Anket firmaları, yapılacak seçimde muhalefetin muhtemel adayları olabilecek Kemal Kılıçdaroğlu, Ekrem İmamoğlu, Mansur Yavaş ya da Meral Akşener’i AK Parti Genel Başkanı Recep Tayyip Erdoğan ile yarıştırıyorlar.

İşte anket firmalarının yaptığı saha çalışmalarında ikinci sorunun içine Recep Tayyip Erdoğan’ı koymaları, bir tür algı operasyonu olarak nitelendiriliyor. Muhalefetin bir kesimi, “Erdoğan’a oy verir misiniz?” sorusunu şıklar arasına koyarak anket firmalarının Cumhur İttifakı’na hizmet ettiğini öne sürüyorlar.
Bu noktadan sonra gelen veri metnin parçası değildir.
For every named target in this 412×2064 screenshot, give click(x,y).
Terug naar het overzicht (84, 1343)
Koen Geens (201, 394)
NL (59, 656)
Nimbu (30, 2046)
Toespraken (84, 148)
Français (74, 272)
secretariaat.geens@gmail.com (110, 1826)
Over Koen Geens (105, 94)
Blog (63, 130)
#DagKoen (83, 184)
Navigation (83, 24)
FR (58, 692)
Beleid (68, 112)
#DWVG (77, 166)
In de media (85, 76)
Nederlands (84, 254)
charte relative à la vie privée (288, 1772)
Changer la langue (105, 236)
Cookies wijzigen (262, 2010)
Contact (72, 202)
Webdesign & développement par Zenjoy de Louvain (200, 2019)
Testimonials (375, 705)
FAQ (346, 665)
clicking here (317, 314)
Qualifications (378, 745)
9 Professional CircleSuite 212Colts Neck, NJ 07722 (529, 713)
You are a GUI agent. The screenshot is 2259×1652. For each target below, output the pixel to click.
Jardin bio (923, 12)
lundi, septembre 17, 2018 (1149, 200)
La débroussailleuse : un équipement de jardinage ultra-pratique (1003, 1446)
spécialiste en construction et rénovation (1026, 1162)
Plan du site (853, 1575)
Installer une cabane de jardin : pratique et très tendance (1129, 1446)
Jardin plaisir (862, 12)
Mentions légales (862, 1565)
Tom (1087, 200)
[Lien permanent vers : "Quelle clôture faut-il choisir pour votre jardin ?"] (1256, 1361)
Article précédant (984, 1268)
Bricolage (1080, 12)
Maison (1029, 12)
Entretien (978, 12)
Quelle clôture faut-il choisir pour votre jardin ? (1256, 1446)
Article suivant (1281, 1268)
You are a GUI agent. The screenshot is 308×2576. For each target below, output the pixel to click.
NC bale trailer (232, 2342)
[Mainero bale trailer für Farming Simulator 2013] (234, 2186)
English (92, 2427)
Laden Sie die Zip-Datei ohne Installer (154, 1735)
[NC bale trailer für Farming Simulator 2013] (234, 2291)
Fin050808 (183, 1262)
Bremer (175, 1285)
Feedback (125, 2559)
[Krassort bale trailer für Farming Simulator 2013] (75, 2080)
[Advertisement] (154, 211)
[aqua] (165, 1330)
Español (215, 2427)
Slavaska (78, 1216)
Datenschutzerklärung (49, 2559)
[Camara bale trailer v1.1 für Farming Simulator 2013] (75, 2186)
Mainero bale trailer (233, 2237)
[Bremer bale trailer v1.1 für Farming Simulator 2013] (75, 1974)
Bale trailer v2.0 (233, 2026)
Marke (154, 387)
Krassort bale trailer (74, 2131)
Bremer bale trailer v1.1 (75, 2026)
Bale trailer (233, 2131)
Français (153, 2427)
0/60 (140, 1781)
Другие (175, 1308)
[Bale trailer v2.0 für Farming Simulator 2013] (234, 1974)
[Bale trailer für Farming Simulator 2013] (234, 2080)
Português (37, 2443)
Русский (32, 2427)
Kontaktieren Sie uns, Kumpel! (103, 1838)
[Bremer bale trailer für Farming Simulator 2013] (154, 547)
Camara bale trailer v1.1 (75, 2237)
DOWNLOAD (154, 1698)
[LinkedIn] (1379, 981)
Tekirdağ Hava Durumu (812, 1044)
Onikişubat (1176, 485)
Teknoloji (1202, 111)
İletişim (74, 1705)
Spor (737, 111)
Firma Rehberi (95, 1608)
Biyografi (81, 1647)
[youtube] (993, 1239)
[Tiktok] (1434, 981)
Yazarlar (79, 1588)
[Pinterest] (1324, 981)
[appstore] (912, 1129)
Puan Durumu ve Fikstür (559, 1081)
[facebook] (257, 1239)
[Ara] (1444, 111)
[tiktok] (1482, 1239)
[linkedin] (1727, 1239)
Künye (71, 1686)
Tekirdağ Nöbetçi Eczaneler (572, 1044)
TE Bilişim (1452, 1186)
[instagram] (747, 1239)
Muhalefetin kendisini ilkeli ve yasalara uyarak hareket ettiğini söyleyen kesimi, “Anayasa varsa, demokrasi varsa, Türkiye hukuk devleti ise Erdoğan bir daha aday olamaz” diye karşı çıkacak.

Muhalefetin bu kesimi “Anket firmaları Erdoğan’ı şıklar arasında göstererek anayasaya rağmen bir algı oluşturuyor. Erdoğan’ın işini kolaylaştırıyor. Erdoğan’ın adaylığını legal hale getiriyor” diye suçlamalarda bulunacaklar.

Cumhur İttifakı ise Erdoğan’ı halk tarafından istenen ama adaylığı elinden alınmak istenen şahıs gibi bunu mağduriyetle ortaya koyacak.

Erdoğan aday olmak isterse Yüksek Seçim Kurulu’nun (YSK) yeni yapısı buna hayır diyebilecek durumda değil. Adaylığını açıklaması halinde bunu kabul eder ve sadece gerekçelerini hazırlar.

Bilindiği gibi YSK, seçimler konusunda tek yetkili. YSK’nın aldığı kararların Anayasa Mahkemesi’ne (AYM) götürülme durumu yok. Nitekim AYM 2014’te Mansur Yavaş ile Melih Gökçek’in yarıştığı seçimlerde bu konuda emsal bir karar verdi.

Öyle görülüyor ki, bu kez mağduriyet “Halkın istediği isim olan Erdoğan’ın adaylığı elinden alınmak isteniyor” diye orta yere çıkacaklar.